> [What is being asked]:
Exactly how many lines in the data below contain the string "each"? Give that number and nothing else.
Recorded data section start
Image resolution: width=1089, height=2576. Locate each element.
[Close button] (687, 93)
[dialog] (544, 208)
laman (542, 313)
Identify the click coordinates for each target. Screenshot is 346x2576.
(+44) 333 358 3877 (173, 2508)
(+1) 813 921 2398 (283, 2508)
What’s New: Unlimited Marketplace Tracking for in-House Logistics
Recorded data section end
> [Solution to this exercise]:
2